Topic 2: Organizing Data: Easy Sorting and Structures

With the basics of arrays and functions, we can now explore more powerful ways to organize and process data. Structs let us create custom data types, and sorting allows us to order that data meaningfully.

Sorting Algorithms: From Simple to Efficient

Sorting is the process of arranging elements in a specific order. While Bubble Sort is easy to understand, it's very slow. Let's explore several different methods, analyze their speed, and see why efficient sorting is one of the most important concepts in computer science.

1. Bubble Sort (Simple, $O(n^2)$)

As covered, Bubble Sort repeatedly steps through the list, compares adjacent elements, and swaps them if they are in the wrong order. Smaller (or larger) elements "bubble" up to their correct position.

Simulation (Array: [5, 1, 4, 2])

> GIVEN PROBLEM A
Rewrite the listing from the line containing "The height and width of the screenshot is (1254, 2098)." down to the line containing "[x=1052, y=221]", requests included, offsetting every coordinate in the answers by 120. Leave the pictures out.
The sorting lesson above and the listing that comes next are unrelated material.

> RECORDS SUPPLIED
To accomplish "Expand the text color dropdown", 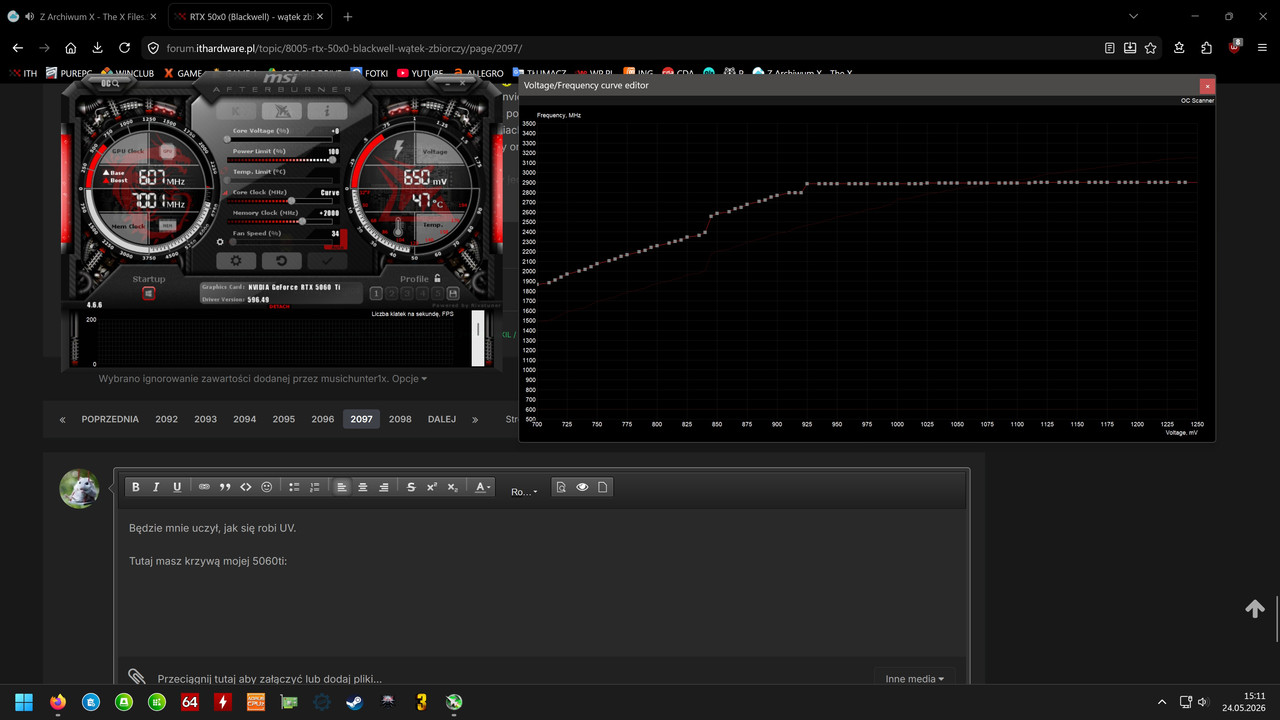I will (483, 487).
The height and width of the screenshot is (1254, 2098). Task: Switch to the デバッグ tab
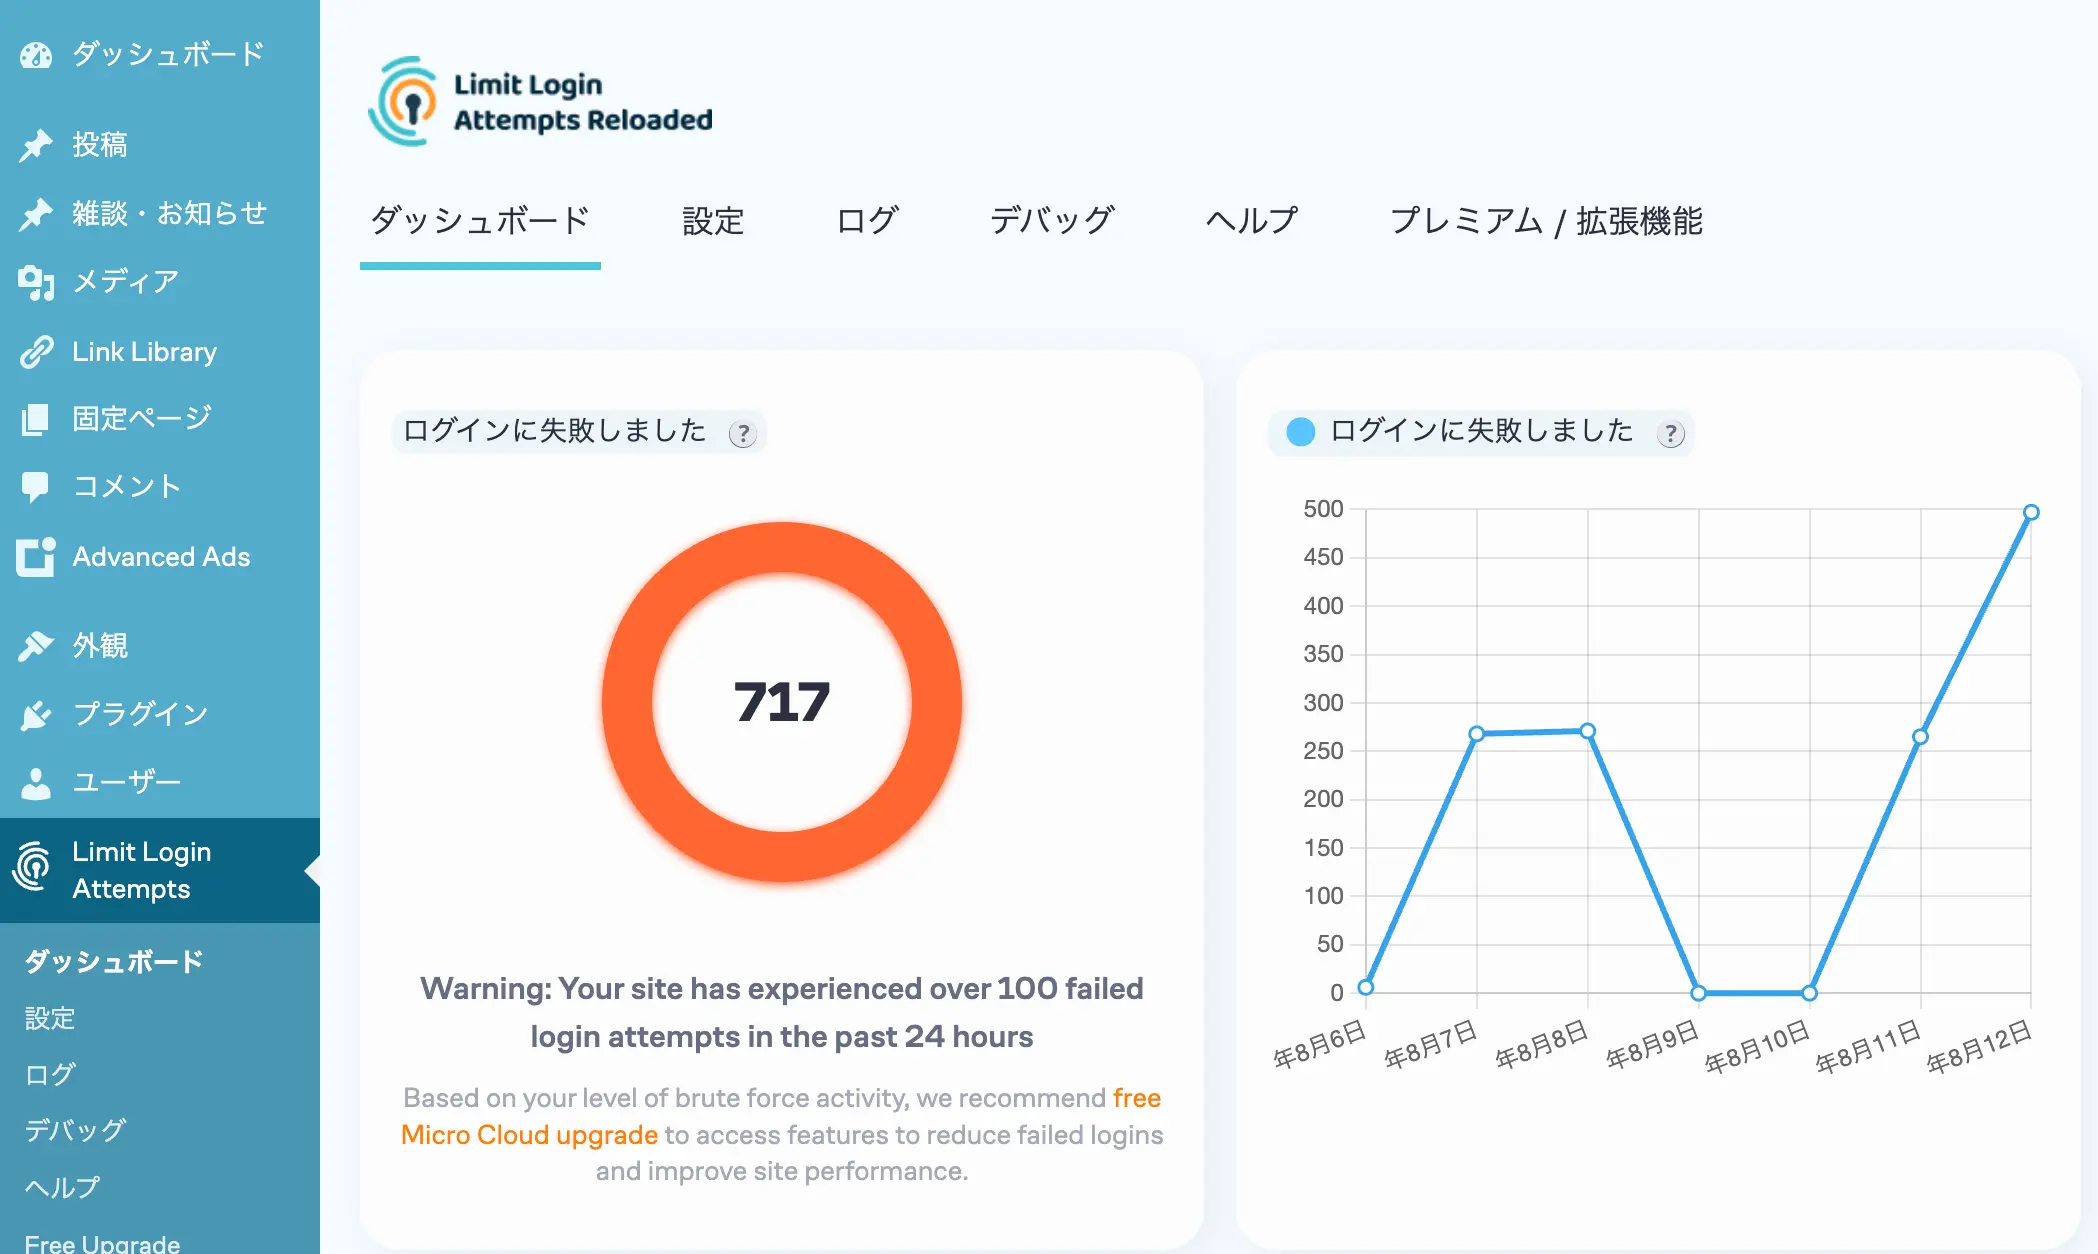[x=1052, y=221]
--
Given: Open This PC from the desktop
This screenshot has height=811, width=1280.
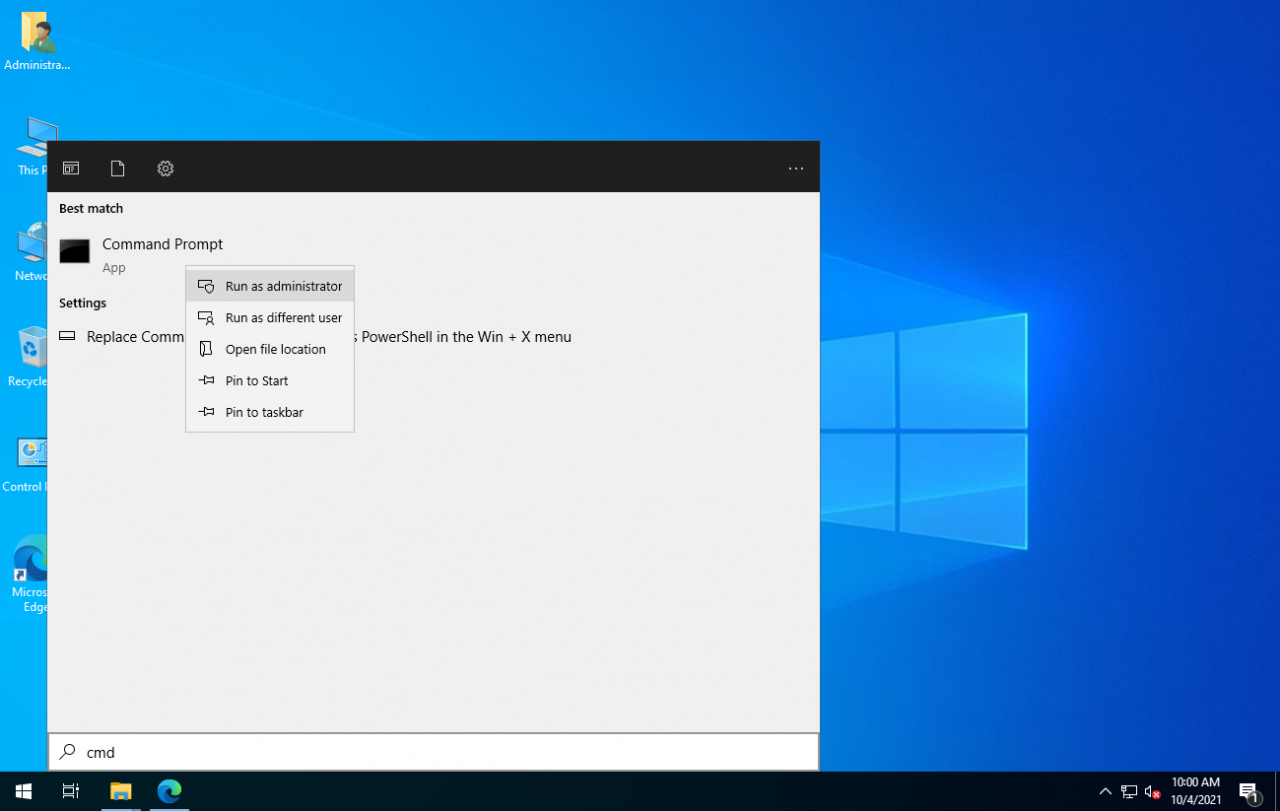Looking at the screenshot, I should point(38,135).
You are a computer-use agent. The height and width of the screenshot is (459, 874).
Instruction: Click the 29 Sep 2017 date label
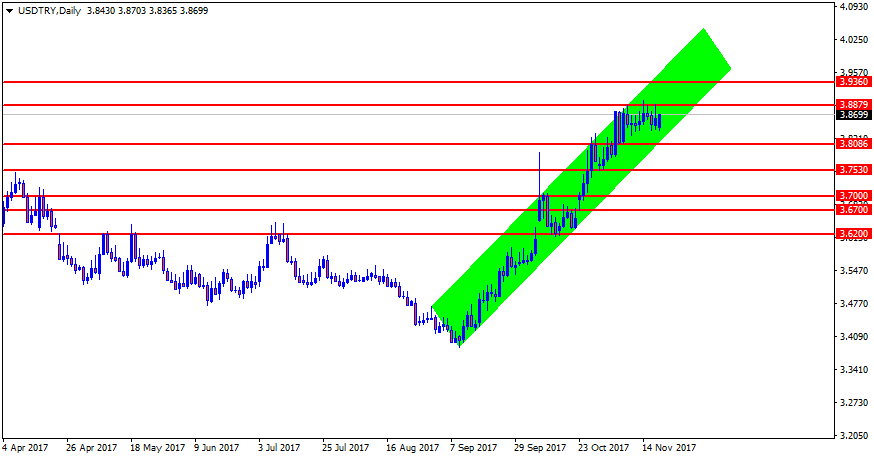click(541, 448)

> GIVEN PROBLEM B
Give what follows the sorting lesson, picking up after its final line.

> FINAL RESULT A
The height and width of the screenshot is (1254, 2098). Task: Switch to the デバッグ tab
[x=1172, y=341]

> FINAL RESULT B
Pass 1:
[5, 1, 4, 2] -> Swap -> [1, 5, 4, 2]
[1, 5, 4, 2] -> Swap -> [1, 4, 5, 2]
[1, 4, 5, 2] -> Swap -> [1, 4, 2, 5] (5 is sorted)
Pass 2:
[1, 4, 2, 5] -> No Swap
[1, 4, 2, 5] -> Swap -> [1, 2, 4, 5] (4 is sorted)
Pass 3:
[1, 2, 4, 5] -> No Swap (1 is sorted)
Final: [1, 2, 4, 5]

#include <stdio.h>

void swap(int *a, int *b) {
    int temp = *a;
    *a = *b;
    *b = temp;
}

void bubbleSort(int arr[], int n) {
    // Outer loop for number of passes
    // After i-th pass, the last i elements are sorted
    for (int i = 0; i < n - 1; i++) {
        int swapped = 0; // Optimization
        // Inner loop for comparisons
        // We stop at n-1-i because the end is already sorted
        for (int j = 0; j < n - 1 - i; j++) {
            if (arr[j] > arr[j + 1]) { // Compare adjacent
                swap(&arr[j], &arr[j + 1]);
                swapped = 1;
            }
        }
        // If no swaps in a pass, array is sorted
        if (swapped == 0) {
            break; 
        }
    }
}

void printArray(int arr[], int size) {
    for (int i = 0; i < size; i++) {
        printf("%d ", arr[i]);
    }
    printf("\n");
}

int main() {
    int data[] = {64, 34, 25, 12, 22, 11, 90};
    int n = 7;
    
    printf("Unsorted array: ");
    printArray(data, n);
    
    bubbleSort(data, n);
    
    printf("Sorted array:   ");
    printArray(data, n);
    
    return 0;
}

2. Selection Sort (Simple, $O(n^2)$)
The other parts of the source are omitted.